PROBLEM:
Reproduce all of the material below, replacing each occurrence of "Instruction:" with "Command:" and leaving everything else unchanged.

RAW DATA:

☆ ☆ ☆ ☆ ☆

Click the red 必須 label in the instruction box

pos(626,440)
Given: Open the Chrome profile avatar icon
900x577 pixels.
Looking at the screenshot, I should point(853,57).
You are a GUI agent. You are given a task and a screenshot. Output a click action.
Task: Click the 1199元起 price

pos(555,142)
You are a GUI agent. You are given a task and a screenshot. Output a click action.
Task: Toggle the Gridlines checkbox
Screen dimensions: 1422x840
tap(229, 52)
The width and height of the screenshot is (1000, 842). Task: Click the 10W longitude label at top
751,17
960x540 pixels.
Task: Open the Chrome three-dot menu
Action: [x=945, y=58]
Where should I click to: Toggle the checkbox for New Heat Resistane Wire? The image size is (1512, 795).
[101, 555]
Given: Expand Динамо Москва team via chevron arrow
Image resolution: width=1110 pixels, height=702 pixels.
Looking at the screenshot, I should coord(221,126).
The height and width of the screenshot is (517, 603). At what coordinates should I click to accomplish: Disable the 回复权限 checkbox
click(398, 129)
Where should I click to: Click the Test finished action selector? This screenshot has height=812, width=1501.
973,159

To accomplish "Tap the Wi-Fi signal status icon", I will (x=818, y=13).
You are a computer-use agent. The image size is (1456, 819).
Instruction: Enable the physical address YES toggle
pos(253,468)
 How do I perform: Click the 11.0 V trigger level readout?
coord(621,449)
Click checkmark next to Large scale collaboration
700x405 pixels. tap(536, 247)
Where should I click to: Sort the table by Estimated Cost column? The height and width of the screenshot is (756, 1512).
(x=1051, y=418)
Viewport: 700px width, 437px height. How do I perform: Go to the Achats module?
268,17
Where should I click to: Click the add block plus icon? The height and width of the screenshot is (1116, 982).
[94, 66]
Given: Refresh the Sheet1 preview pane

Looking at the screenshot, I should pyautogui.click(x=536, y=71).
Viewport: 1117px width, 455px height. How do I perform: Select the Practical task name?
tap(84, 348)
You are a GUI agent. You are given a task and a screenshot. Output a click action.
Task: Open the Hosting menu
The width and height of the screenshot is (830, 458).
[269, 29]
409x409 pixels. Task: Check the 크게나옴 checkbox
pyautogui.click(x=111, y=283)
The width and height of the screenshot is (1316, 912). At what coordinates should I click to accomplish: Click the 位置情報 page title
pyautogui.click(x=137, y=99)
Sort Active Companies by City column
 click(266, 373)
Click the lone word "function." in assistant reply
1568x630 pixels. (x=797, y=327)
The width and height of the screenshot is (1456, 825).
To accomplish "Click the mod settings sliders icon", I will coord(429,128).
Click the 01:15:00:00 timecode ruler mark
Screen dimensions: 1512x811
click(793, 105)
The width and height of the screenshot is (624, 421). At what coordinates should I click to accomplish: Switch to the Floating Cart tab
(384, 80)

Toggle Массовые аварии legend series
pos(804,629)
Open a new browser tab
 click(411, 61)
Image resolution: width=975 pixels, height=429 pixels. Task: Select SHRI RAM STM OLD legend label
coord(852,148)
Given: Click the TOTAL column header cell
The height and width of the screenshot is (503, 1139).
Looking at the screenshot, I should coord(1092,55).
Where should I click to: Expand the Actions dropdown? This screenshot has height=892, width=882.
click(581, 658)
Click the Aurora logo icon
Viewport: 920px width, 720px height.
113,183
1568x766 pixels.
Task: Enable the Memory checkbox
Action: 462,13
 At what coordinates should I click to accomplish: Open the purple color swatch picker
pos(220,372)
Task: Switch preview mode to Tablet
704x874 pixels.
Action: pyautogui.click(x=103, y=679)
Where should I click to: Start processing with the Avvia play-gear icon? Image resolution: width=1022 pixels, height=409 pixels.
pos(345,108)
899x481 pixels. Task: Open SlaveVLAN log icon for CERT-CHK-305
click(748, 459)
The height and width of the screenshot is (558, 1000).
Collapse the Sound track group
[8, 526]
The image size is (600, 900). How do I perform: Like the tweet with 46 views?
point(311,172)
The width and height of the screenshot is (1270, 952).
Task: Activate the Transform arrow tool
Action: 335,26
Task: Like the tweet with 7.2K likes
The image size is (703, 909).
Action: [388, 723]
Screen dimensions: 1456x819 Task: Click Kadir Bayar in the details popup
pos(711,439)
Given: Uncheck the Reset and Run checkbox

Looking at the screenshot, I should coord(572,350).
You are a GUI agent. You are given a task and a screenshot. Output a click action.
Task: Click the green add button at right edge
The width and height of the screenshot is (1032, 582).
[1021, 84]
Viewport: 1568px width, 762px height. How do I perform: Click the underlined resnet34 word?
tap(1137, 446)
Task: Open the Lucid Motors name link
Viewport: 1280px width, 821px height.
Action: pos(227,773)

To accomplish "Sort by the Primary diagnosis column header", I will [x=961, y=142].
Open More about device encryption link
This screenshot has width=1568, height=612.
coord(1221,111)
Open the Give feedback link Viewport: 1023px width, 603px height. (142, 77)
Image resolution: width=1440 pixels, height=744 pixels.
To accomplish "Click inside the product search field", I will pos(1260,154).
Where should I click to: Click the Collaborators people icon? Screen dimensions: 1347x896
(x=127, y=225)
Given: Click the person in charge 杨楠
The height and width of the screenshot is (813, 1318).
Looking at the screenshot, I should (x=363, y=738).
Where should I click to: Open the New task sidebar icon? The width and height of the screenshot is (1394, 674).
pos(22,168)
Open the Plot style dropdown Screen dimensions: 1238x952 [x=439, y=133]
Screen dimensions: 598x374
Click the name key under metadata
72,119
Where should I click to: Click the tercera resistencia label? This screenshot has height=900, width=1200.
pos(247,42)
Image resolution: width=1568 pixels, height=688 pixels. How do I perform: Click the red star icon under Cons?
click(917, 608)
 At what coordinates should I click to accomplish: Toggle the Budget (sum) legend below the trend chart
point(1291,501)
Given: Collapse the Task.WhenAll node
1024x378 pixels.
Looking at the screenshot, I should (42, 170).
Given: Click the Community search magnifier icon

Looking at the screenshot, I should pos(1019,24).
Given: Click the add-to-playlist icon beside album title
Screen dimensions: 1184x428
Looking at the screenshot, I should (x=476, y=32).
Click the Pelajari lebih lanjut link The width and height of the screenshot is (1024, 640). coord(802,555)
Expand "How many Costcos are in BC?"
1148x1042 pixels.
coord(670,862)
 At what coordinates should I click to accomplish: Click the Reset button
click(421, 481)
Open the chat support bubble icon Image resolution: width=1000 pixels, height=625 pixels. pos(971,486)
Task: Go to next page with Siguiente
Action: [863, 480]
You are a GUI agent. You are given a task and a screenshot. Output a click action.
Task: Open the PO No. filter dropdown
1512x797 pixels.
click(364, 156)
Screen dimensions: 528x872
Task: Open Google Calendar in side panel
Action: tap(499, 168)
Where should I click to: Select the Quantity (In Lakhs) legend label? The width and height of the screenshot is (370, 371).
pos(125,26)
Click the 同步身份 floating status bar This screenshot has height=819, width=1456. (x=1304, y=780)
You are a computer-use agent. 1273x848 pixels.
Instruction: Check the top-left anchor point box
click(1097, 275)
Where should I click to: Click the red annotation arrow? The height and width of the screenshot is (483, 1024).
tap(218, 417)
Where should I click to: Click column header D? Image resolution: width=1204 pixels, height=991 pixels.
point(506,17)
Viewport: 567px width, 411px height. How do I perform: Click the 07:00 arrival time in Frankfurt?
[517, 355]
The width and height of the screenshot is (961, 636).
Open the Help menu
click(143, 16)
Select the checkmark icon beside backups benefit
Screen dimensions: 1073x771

☆ ☆ ☆ ☆ ☆

FINAL RESULT:
Click the red 必須 label in the instruction box

pos(626,440)
Given: Open the Chrome profile avatar icon
900x577 pixels.
Looking at the screenshot, I should point(853,57).
You are a GUI agent. You are given a task and a screenshot. Output a click action.
Task: Click the 1199元起 price

pos(555,142)
You are a GUI agent. You are given a task and a screenshot. Output a click action.
Task: Toggle the Gridlines checkbox
Screen dimensions: 1422x840
tap(229, 52)
The width and height of the screenshot is (1000, 842). Task: Click the 10W longitude label at top
751,17
960x540 pixels.
Task: Open the Chrome three-dot menu
Action: [x=945, y=58]
Where should I click to: Toggle the checkbox for New Heat Resistane Wire? The image size is (1512, 795).
[101, 555]
Given: Expand Динамо Москва team via chevron arrow
Image resolution: width=1110 pixels, height=702 pixels.
Looking at the screenshot, I should coord(221,126).
The height and width of the screenshot is (517, 603). At what coordinates should I click to accomplish: Disable the 回复权限 checkbox
click(398, 129)
Where should I click to: Click the Test finished action selector? This screenshot has height=812, width=1501.
973,159

To accomplish "Tap the Wi-Fi signal status icon", I will (x=818, y=13).
You are a computer-use agent. The image size is (1456, 819).
Command: Enable the physical address YES toggle
pos(253,468)
 How do I perform: Click the 11.0 V trigger level readout?
coord(621,449)
Click checkmark next to Large scale collaboration
700x405 pixels. tap(536, 247)
Where should I click to: Sort the table by Estimated Cost column? The height and width of the screenshot is (756, 1512).
(x=1051, y=418)
Viewport: 700px width, 437px height. How do I perform: Go to the Achats module?
268,17
Where should I click to: Click the add block plus icon? The height and width of the screenshot is (1116, 982).
[94, 66]
Given: Refresh the Sheet1 preview pane

Looking at the screenshot, I should pyautogui.click(x=536, y=71).
Viewport: 1117px width, 455px height. How do I perform: Select the Practical task name?
tap(84, 348)
You are a GUI agent. You are given a task and a screenshot. Output a click action.
Task: Open the Hosting menu
The width and height of the screenshot is (830, 458).
[269, 29]
409x409 pixels. Task: Check the 크게나옴 checkbox
pyautogui.click(x=111, y=283)
The width and height of the screenshot is (1316, 912). At what coordinates should I click to accomplish: Click the 位置情報 page title
pyautogui.click(x=137, y=99)
Sort Active Companies by City column
 click(266, 373)
Click the lone word "function." in assistant reply
1568x630 pixels. (x=797, y=327)
The width and height of the screenshot is (1456, 825).
To accomplish "Click the mod settings sliders icon", I will coord(429,128).
Click the 01:15:00:00 timecode ruler mark
Screen dimensions: 1512x811
click(793, 105)
The width and height of the screenshot is (624, 421). At what coordinates should I click to accomplish: Switch to the Floating Cart tab
(384, 80)

Toggle Массовые аварии legend series
pos(804,629)
Open a new browser tab
 click(411, 61)
Image resolution: width=975 pixels, height=429 pixels. Task: Select SHRI RAM STM OLD legend label
coord(852,148)
Given: Click the TOTAL column header cell
The height and width of the screenshot is (503, 1139).
Looking at the screenshot, I should coord(1092,55).
Where should I click to: Expand the Actions dropdown? This screenshot has height=892, width=882.
click(581, 658)
Click the Aurora logo icon
Viewport: 920px width, 720px height.
113,183
1568x766 pixels.
Task: Enable the Memory checkbox
Action: 462,13
 At what coordinates should I click to accomplish: Open the purple color swatch picker
pos(220,372)
Task: Switch preview mode to Tablet
704x874 pixels.
Action: pyautogui.click(x=103, y=679)
Where should I click to: Start processing with the Avvia play-gear icon? Image resolution: width=1022 pixels, height=409 pixels.
pos(345,108)
899x481 pixels. Task: Open SlaveVLAN log icon for CERT-CHK-305
click(748, 459)
The height and width of the screenshot is (558, 1000).
Collapse the Sound track group
[8, 526]
The image size is (600, 900). How do I perform: Like the tweet with 46 views?
point(311,172)
The width and height of the screenshot is (1270, 952).
Task: Activate the Transform arrow tool
Action: 335,26
Task: Like the tweet with 7.2K likes
The image size is (703, 909).
Action: [388, 723]
Screen dimensions: 1456x819 Task: Click Kadir Bayar in the details popup
pos(711,439)
Given: Uncheck the Reset and Run checkbox

Looking at the screenshot, I should coord(572,350).
You are a GUI agent. You are given a task and a screenshot. Output a click action.
Task: Click the green add button at right edge
The width and height of the screenshot is (1032, 582).
[1021, 84]
Viewport: 1568px width, 762px height. How do I perform: Click the underlined resnet34 word?
tap(1137, 446)
Task: Open the Lucid Motors name link
Viewport: 1280px width, 821px height.
Action: pos(227,773)

To accomplish "Sort by the Primary diagnosis column header", I will [x=961, y=142].
Open More about device encryption link
This screenshot has width=1568, height=612.
coord(1221,111)
Open the Give feedback link Viewport: 1023px width, 603px height. (142, 77)
Image resolution: width=1440 pixels, height=744 pixels.
To accomplish "Click inside the product search field", I will pos(1260,154).
Where should I click to: Click the Collaborators people icon? Screen dimensions: 1347x896
(x=127, y=225)
Given: Click the person in charge 杨楠
The height and width of the screenshot is (813, 1318).
Looking at the screenshot, I should (x=363, y=738).
Where should I click to: Open the New task sidebar icon? The width and height of the screenshot is (1394, 674).
pos(22,168)
Open the Plot style dropdown Screen dimensions: 1238x952 [x=439, y=133]
Screen dimensions: 598x374
Click the name key under metadata
72,119
Where should I click to: Click the tercera resistencia label? This screenshot has height=900, width=1200.
pos(247,42)
Image resolution: width=1568 pixels, height=688 pixels. How do I perform: Click the red star icon under Cons?
click(917, 608)
 At what coordinates should I click to accomplish: Toggle the Budget (sum) legend below the trend chart
point(1291,501)
Given: Collapse the Task.WhenAll node
1024x378 pixels.
Looking at the screenshot, I should (42, 170).
Given: Click the Community search magnifier icon

Looking at the screenshot, I should pos(1019,24).
Given: Click the add-to-playlist icon beside album title
Screen dimensions: 1184x428
Looking at the screenshot, I should (x=476, y=32).
Click the Pelajari lebih lanjut link The width and height of the screenshot is (1024, 640). coord(802,555)
Expand "How many Costcos are in BC?"
1148x1042 pixels.
coord(670,862)
 At what coordinates should I click to accomplish: Click the Reset button
click(421, 481)
Open the chat support bubble icon Image resolution: width=1000 pixels, height=625 pixels. pos(971,486)
Task: Go to next page with Siguiente
Action: [863, 480]
You are a GUI agent. You are given a task and a screenshot. Output a click action.
Task: Open the PO No. filter dropdown
1512x797 pixels.
click(364, 156)
Screen dimensions: 528x872
Task: Open Google Calendar in side panel
Action: tap(499, 168)
Where should I click to: Select the Quantity (In Lakhs) legend label? The width and height of the screenshot is (370, 371).
pos(125,26)
Click the 同步身份 floating status bar This screenshot has height=819, width=1456. (x=1304, y=780)
You are a computer-use agent. 1273x848 pixels.
Command: Check the top-left anchor point box
click(1097, 275)
Where should I click to: Click the red annotation arrow? The height and width of the screenshot is (483, 1024).
tap(218, 417)
Where should I click to: Click column header D? Image resolution: width=1204 pixels, height=991 pixels.
point(506,17)
Viewport: 567px width, 411px height. How do I perform: Click the 07:00 arrival time in Frankfurt?
[517, 355]
The width and height of the screenshot is (961, 636).
Open the Help menu
click(143, 16)
Select the checkmark icon beside backups benefit
Screen dimensions: 1073x771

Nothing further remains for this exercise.